_Problem to solve:_ Copy out every one of the entries below word for word, in the same order and with the same line breaks.
[Start of Available data]
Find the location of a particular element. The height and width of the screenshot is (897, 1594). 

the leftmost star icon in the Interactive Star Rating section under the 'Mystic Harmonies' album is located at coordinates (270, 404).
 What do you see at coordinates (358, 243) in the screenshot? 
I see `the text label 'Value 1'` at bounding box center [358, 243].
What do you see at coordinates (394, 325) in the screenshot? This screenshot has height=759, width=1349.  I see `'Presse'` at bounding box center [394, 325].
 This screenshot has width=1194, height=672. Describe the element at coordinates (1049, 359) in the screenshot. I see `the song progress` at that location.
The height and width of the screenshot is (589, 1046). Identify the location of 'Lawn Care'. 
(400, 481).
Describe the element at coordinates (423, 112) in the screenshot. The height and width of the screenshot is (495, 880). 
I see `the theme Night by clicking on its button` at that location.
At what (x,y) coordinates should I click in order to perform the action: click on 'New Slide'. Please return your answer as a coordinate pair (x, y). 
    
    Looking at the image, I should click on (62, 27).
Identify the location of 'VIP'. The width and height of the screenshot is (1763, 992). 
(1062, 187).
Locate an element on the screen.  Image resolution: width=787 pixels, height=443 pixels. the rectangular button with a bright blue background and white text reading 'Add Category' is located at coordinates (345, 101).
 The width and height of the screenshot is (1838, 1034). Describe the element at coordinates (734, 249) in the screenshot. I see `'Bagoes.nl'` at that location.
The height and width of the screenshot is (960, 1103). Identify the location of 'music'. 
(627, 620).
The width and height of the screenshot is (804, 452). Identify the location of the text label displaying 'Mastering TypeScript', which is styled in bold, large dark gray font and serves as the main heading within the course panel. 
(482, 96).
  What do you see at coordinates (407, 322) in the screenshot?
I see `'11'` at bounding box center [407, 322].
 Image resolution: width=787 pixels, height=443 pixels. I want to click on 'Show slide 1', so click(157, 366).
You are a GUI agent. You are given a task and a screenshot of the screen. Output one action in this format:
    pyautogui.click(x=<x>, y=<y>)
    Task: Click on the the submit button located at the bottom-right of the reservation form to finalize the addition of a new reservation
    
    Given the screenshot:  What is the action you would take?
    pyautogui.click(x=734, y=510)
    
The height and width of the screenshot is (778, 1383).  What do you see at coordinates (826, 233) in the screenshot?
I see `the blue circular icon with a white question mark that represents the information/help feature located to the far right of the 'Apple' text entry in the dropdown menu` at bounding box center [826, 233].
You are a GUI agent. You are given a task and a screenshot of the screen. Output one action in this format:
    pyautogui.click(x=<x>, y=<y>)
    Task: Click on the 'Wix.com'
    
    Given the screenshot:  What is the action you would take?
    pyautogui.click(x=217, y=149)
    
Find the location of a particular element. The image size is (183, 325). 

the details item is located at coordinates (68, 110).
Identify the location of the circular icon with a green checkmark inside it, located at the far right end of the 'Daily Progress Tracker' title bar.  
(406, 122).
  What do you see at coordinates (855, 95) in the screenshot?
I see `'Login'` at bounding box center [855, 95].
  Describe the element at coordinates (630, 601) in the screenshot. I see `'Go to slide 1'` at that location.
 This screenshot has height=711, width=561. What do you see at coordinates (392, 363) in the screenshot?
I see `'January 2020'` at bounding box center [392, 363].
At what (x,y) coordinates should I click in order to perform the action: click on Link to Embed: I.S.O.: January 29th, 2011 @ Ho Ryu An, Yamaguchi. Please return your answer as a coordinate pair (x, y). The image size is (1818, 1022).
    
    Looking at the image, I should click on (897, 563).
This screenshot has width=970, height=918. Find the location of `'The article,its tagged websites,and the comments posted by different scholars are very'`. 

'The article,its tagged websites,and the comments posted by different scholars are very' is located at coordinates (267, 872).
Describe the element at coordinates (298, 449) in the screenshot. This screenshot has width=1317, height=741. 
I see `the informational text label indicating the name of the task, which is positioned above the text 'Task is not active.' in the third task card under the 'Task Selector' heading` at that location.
[End of Available data]
_Correct response:_
Find the location of a particular element. The height and width of the screenshot is (897, 1594). 

the leftmost star icon in the Interactive Star Rating section under the 'Mystic Harmonies' album is located at coordinates (270, 404).
 What do you see at coordinates (358, 243) in the screenshot? 
I see `the text label 'Value 1'` at bounding box center [358, 243].
What do you see at coordinates (394, 325) in the screenshot? This screenshot has height=759, width=1349.  I see `'Presse'` at bounding box center [394, 325].
 This screenshot has width=1194, height=672. Describe the element at coordinates (1049, 359) in the screenshot. I see `the song progress` at that location.
The height and width of the screenshot is (589, 1046). Identify the location of 'Lawn Care'. 
(400, 481).
Describe the element at coordinates (423, 112) in the screenshot. The height and width of the screenshot is (495, 880). 
I see `the theme Night by clicking on its button` at that location.
At what (x,y) coordinates should I click in order to perform the action: click on 'New Slide'. Please return your answer as a coordinate pair (x, y). 
    
    Looking at the image, I should click on (62, 27).
Identify the location of 'VIP'. The width and height of the screenshot is (1763, 992). 
(1062, 187).
Locate an element on the screen.  Image resolution: width=787 pixels, height=443 pixels. the rectangular button with a bright blue background and white text reading 'Add Category' is located at coordinates (345, 101).
 The width and height of the screenshot is (1838, 1034). Describe the element at coordinates (734, 249) in the screenshot. I see `'Bagoes.nl'` at that location.
The height and width of the screenshot is (960, 1103). Identify the location of 'music'. 
(627, 620).
The width and height of the screenshot is (804, 452). Identify the location of the text label displaying 'Mastering TypeScript', which is styled in bold, large dark gray font and serves as the main heading within the course panel. 
(482, 96).
  What do you see at coordinates (407, 322) in the screenshot?
I see `'11'` at bounding box center [407, 322].
 Image resolution: width=787 pixels, height=443 pixels. I want to click on 'Show slide 1', so click(157, 366).
You are a GUI agent. You are given a task and a screenshot of the screen. Output one action in this format:
    pyautogui.click(x=<x>, y=<y>)
    Task: Click on the the submit button located at the bottom-right of the reservation form to finalize the addition of a new reservation
    
    Given the screenshot:  What is the action you would take?
    pyautogui.click(x=734, y=510)
    
The height and width of the screenshot is (778, 1383).  What do you see at coordinates (826, 233) in the screenshot?
I see `the blue circular icon with a white question mark that represents the information/help feature located to the far right of the 'Apple' text entry in the dropdown menu` at bounding box center [826, 233].
You are a GUI agent. You are given a task and a screenshot of the screen. Output one action in this format:
    pyautogui.click(x=<x>, y=<y>)
    Task: Click on the 'Wix.com'
    
    Given the screenshot:  What is the action you would take?
    pyautogui.click(x=217, y=149)
    
Find the location of a particular element. The image size is (183, 325). 

the details item is located at coordinates (68, 110).
Identify the location of the circular icon with a green checkmark inside it, located at the far right end of the 'Daily Progress Tracker' title bar.  
(406, 122).
  What do you see at coordinates (855, 95) in the screenshot?
I see `'Login'` at bounding box center [855, 95].
  Describe the element at coordinates (630, 601) in the screenshot. I see `'Go to slide 1'` at that location.
 This screenshot has height=711, width=561. What do you see at coordinates (392, 363) in the screenshot?
I see `'January 2020'` at bounding box center [392, 363].
At what (x,y) coordinates should I click in order to perform the action: click on Link to Embed: I.S.O.: January 29th, 2011 @ Ho Ryu An, Yamaguchi. Please return your answer as a coordinate pair (x, y). The image size is (1818, 1022).
    
    Looking at the image, I should click on (897, 563).
This screenshot has width=970, height=918. Find the location of `'The article,its tagged websites,and the comments posted by different scholars are very'`. 

'The article,its tagged websites,and the comments posted by different scholars are very' is located at coordinates (267, 872).
Describe the element at coordinates (298, 449) in the screenshot. This screenshot has width=1317, height=741. 
I see `the informational text label indicating the name of the task, which is positioned above the text 'Task is not active.' in the third task card under the 'Task Selector' heading` at that location.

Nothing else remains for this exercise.